Inspired, I went on and cleaned one small room of a huge project long underway at LacusCurtius – to put onsite the complete Loeb edition’s English translation of the Deipnosophistae by Athenaeus: several thousand pages of Greek blather, mostly about FISH; although here and there he also talks about Homer, wine, whores, fish, music, religion, fish, the palaestra, literary conundrums, India, fish, spices, plants, etc. It’s a whole depressing houseful, and it’s been hanging undone for years, on my site, but not quite. I don’t normally like doling things out piecemeal, but in this particular case if I follow my usual practice and prepare all of it together, it’ll never get done at all. So now, then, one little room of it is done, and any ichthyophilous octogenarian out there with a hankering to read this stuff can now at least get a start: Book 1, in three webpages. The other 14 Books will stagger in over time, competing with other smaller and thus more satisfying projects, like tuna fighting the currents in the Bosporus.
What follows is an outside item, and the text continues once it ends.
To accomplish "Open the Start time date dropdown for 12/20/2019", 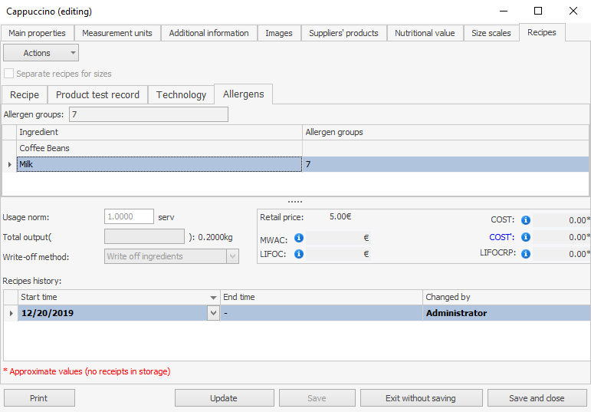I will 212,313.
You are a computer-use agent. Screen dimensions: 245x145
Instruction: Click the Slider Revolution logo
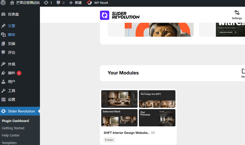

…….ichthyophilous octogenarian, conundrums….
Beautiful words..
Thanks so much for putting this up on your site. I’m one of those weird people who really adores Athenaios. Not just for the awesome collection of valuable ancient sources that he preserves – though that’s certainly a huge part of his draw – but for the humor, the love of culture and learning, and the artistry with which he relates their dinner conversation. So thanks for making this more readily available.
Glad both the words and Athenaeus himself are found appealing; the sesquipedalian vocabulary of course in the baroque spirit of that impossible author. There are some fun things in there, and if only we know how to mine him, lots of information too. Anyhoo, Book 2 is now clean, as of today. It’s gonna be a long, slow haul, though.